Il tisse ainsi des fils entre les deux partitions, éclairés par la danse qui joue tour à tour de l'unisson, du canon, de l'éparpillement et de la tension. Les interprètes forment comme des agrégats qui se décomposent et se recomposent, tels des notes sur une gamme, tentant de maintenir des points d'équilibre, à la fois ensemble et séparés.

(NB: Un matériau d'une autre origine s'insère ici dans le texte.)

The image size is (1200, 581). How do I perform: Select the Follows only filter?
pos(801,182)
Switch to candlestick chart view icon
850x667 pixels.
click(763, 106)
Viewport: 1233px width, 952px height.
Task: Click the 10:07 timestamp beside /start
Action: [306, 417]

Ligeti disait, parlant de Lontano : « Je pense toujours en voix, en couches, et je construis mes espaces sonores comme des textures, comme les fils d’une toile d’araignée, la toile étant la totalité et le fil l’élément de base. » Albert Quesada lui répond par la danse, offrant au spectateur la possibilité de voir se construire une structure musicale et explorant la façon dont l'esprit recompose une toile à partir de sensations et de réminiscences. Avec Wagner & Ligeti, il réussit ainsi, littéralement, à donner à voir la musique.